All over the country, and especially in California, there are dire predictions about the economic fallout from the latest round of planned military base closings. Ironically, as many members of Congress wail in the face of stark reality--that both military budgets and troop strengths are headed down--there still is precious little hand-wringing from the Orange County delegation, which may well have a strong military-strategic case to make.

There's certainly no surprise in the public reaction. Respondents in a recent Times Orange County Poll opposed the planned closure of the El Toro Marine Corps Air Station convincingly. The Marines have been good neighbors for a very long time. Most important, economic ramifications strike close to home for the three out of five poll respondents who were opposed to the base closing.

But that was the public, after all, not privy to all the nuances of cost-effectiveness and strategic considerations. What about the military arguments, which are those that really count for the federal Base Realignment and Closure Commission? If there is a case to be made on military grounds, it ought to be assembled quickly and presented forcefully. Since the commission will meet in San Diego next week and eventually make recommendations to President Clinton, time is of the essence.

Remember, too, that the economic-hurt argument alone won't cut it. It is analogous to asking for any kind of reprieve--that is, of course an adverse ruling is going to cause some pain and dislocation. To win a stay or clemency--in this case, to preserve a base--it is necessary to demonstrate what is special about a particular situation.

That question has been answered fairly decisively in recent days by Maj. Gen. P. Drax Williams, head of all Marine air operations on the West Coast. He says that now that the Marines are looking at the numbers, it may prove very costly in the end to close El Toro because of what it will cost to move the Marines to Miramar Naval Air Station in San Diego. Miramar will have to be upgraded, and it will be very expensive to relocate 4,600 Marine families.

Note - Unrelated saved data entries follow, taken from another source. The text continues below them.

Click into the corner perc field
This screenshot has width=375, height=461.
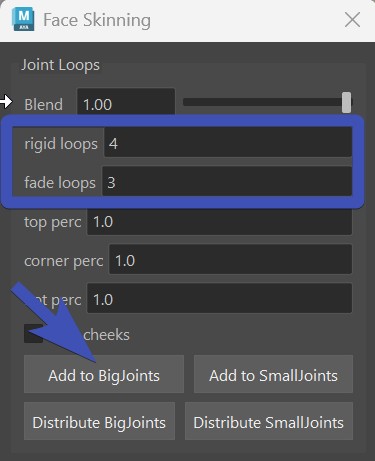(230, 259)
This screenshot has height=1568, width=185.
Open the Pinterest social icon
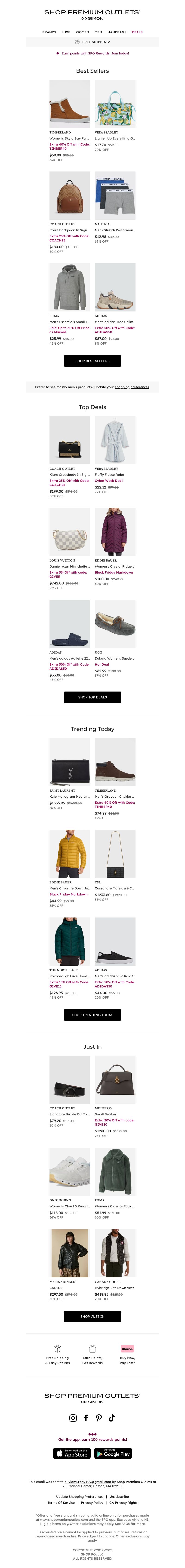(99, 1418)
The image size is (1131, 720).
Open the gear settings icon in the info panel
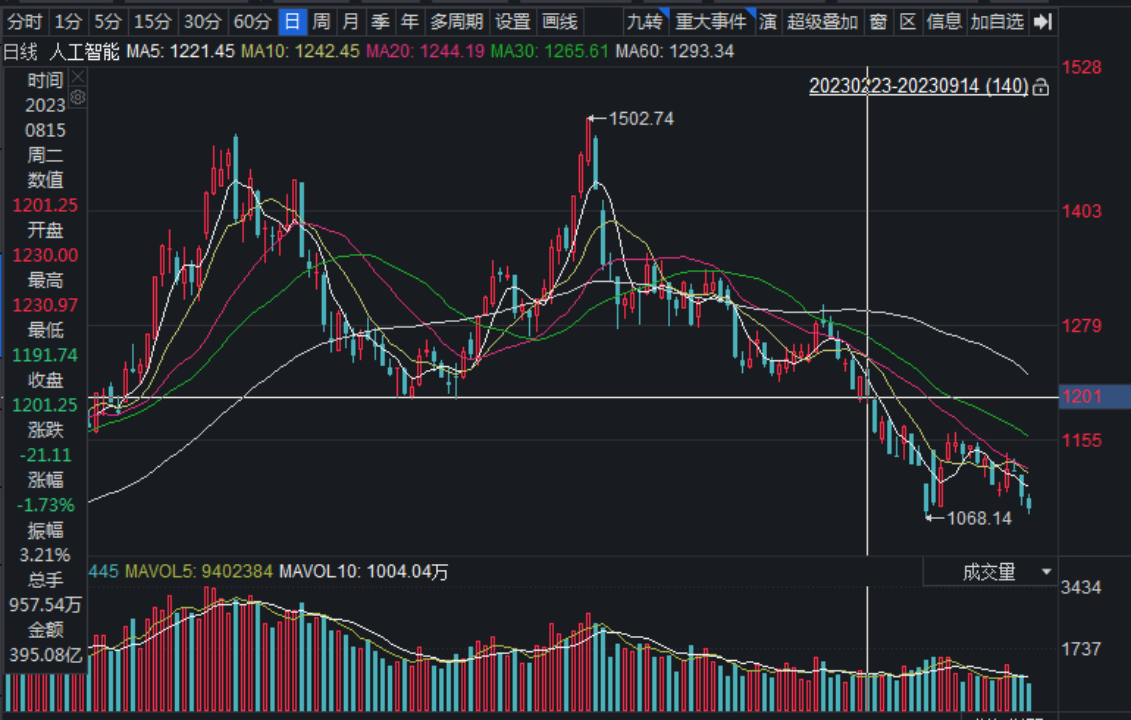click(x=78, y=97)
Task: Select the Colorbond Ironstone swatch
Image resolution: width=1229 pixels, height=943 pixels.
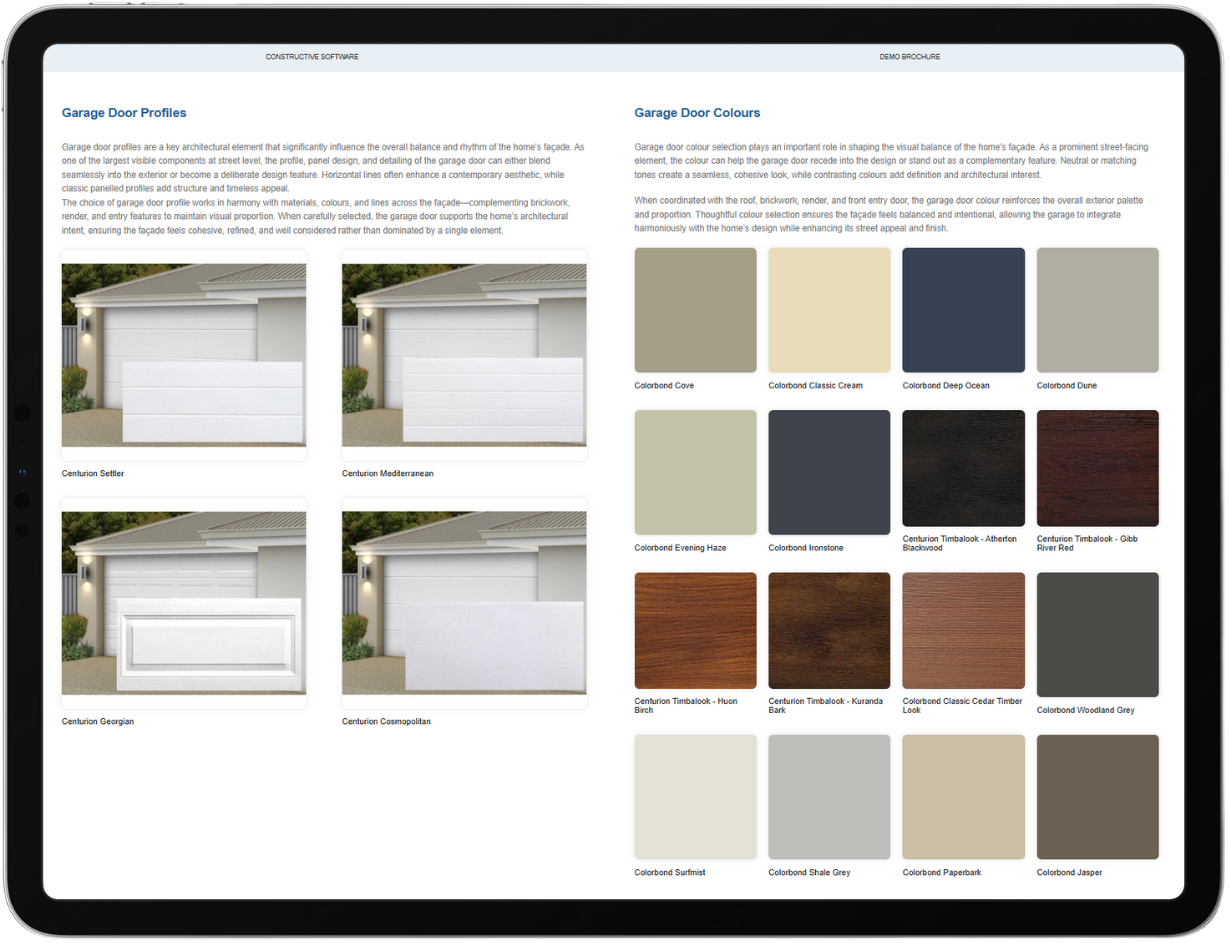Action: tap(829, 472)
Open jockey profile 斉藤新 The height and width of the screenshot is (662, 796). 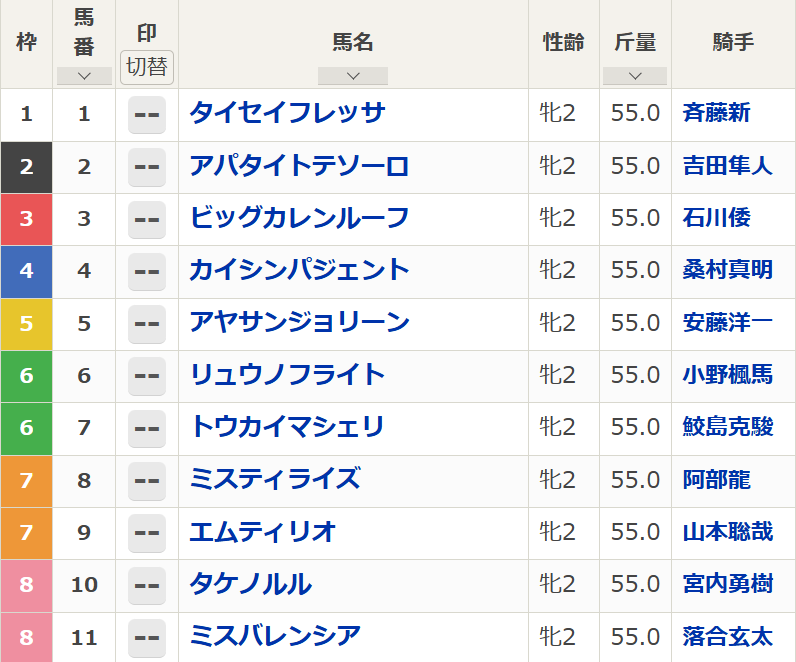point(716,114)
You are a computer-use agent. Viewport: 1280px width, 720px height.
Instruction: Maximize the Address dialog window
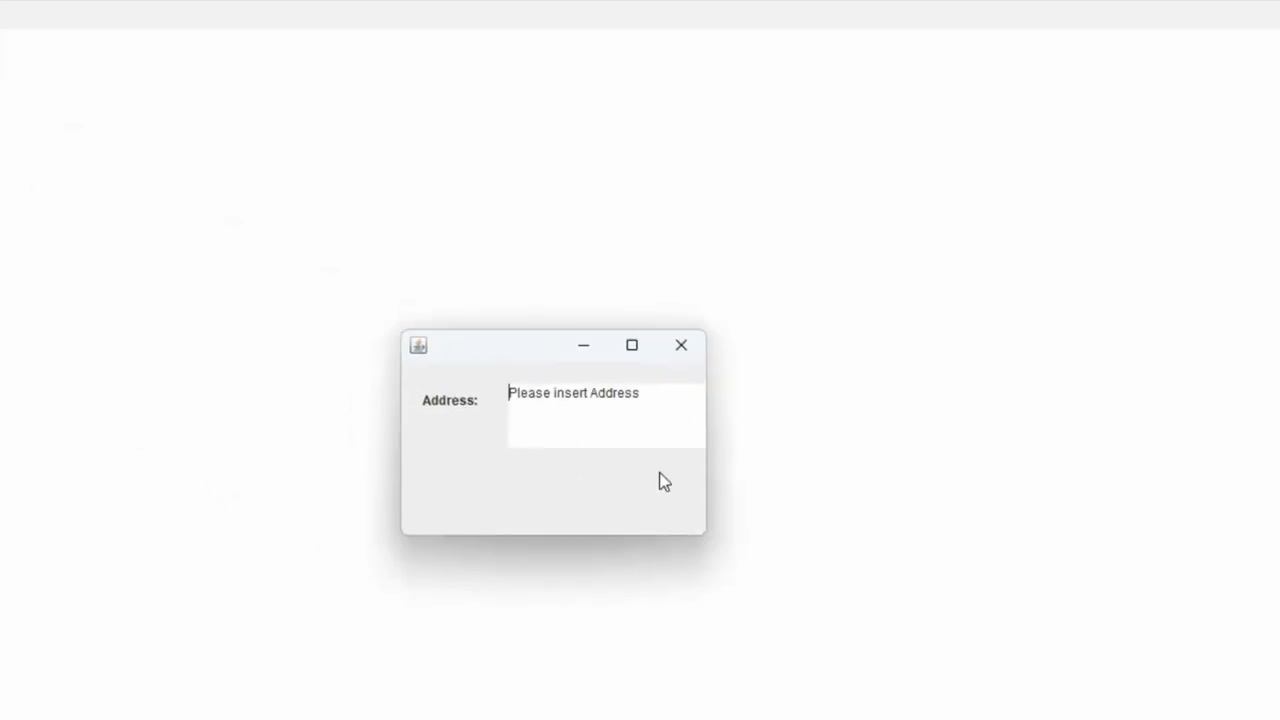632,345
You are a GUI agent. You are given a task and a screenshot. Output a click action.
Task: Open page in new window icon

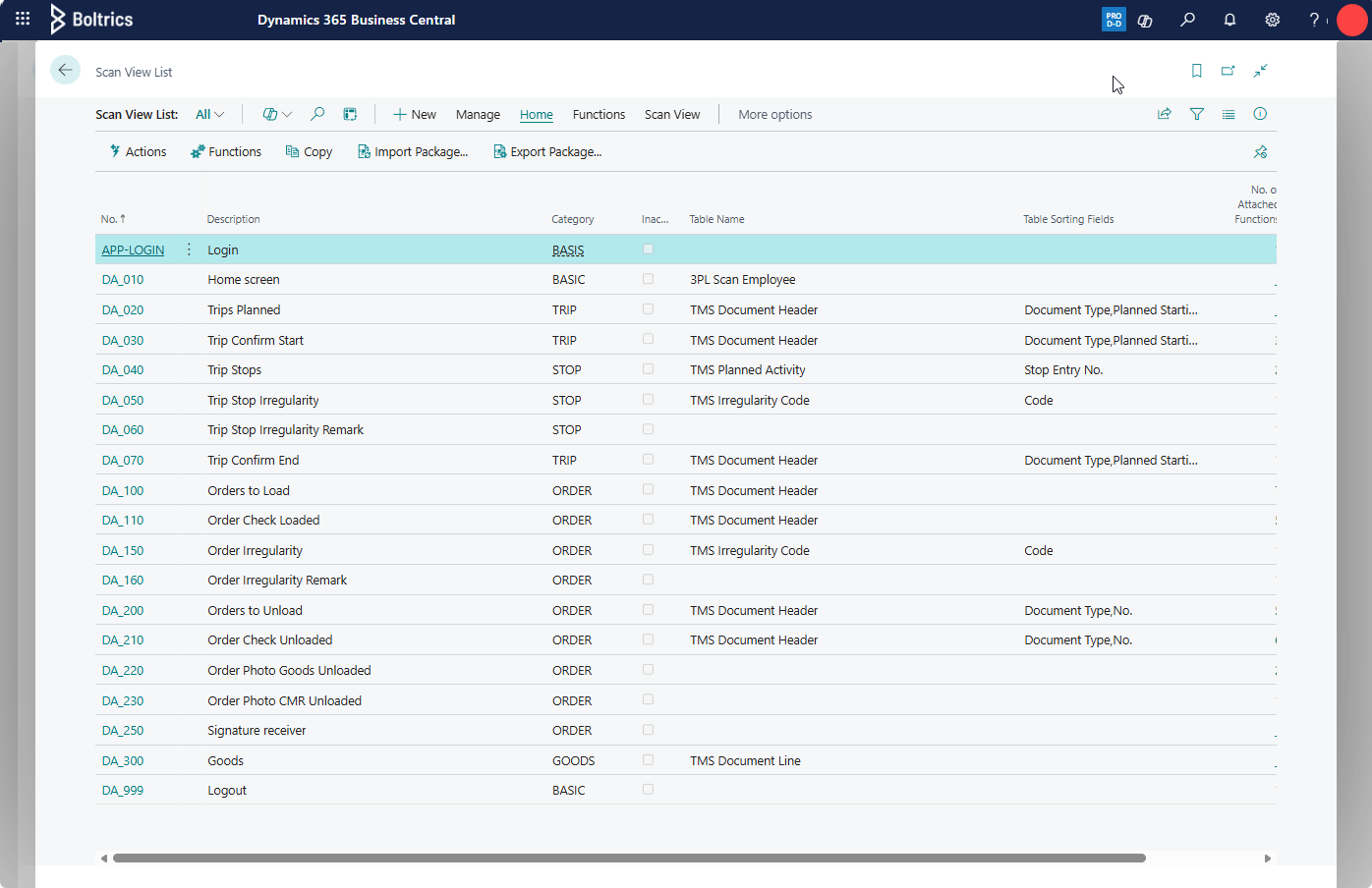point(1228,71)
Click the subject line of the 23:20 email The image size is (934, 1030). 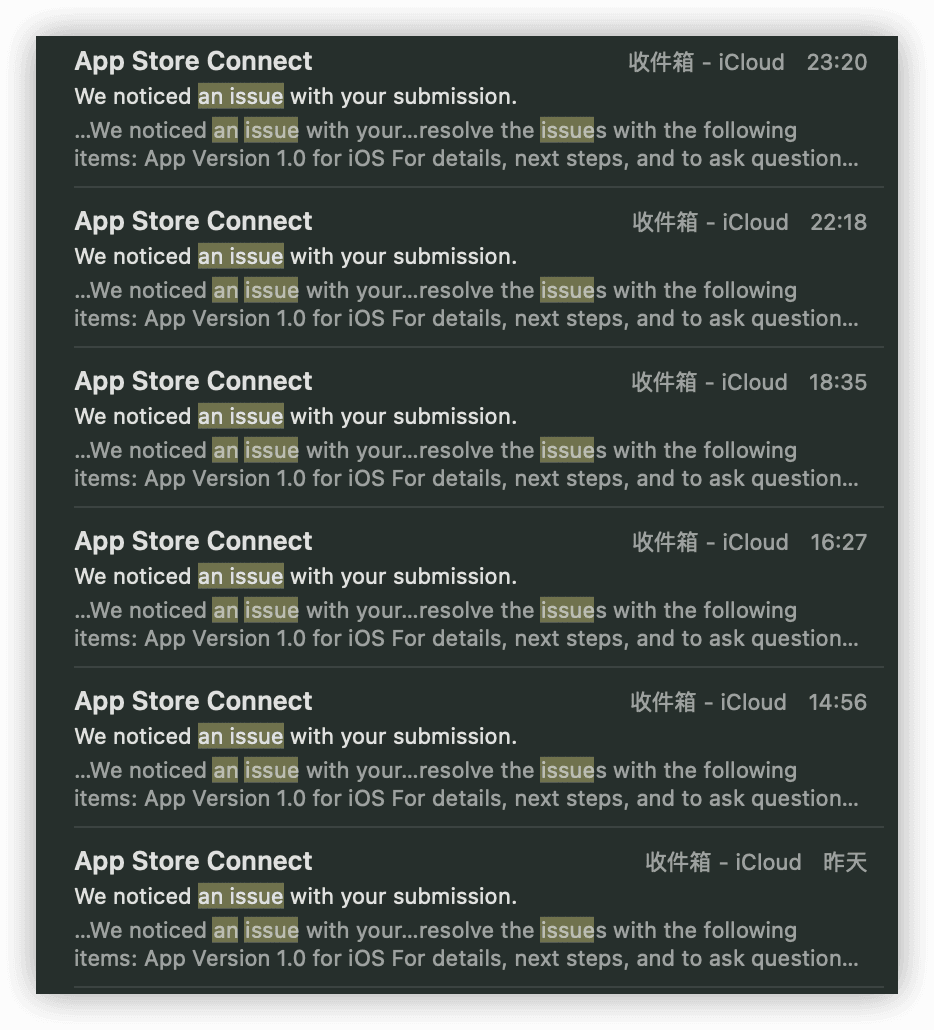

In effect, the Department of Defense may have put El Toro on the list too hastily. So where are our local congressmen? Rep. Christopher Cox (R-Newport Beach), in whose district the base lies, has acknowledged the possibility of a case for El Toro but still sits on the fence. Rep. Robert K. Dornan (R-Garden Grove), long a friend of the military, remains unopposed to the closing.

That's not good enough, for either.

It's fine to have some local officials and community groups taking up the case for the base, but that alone won't do. Cox and Dornan should lead the charge across Saddleback Valley.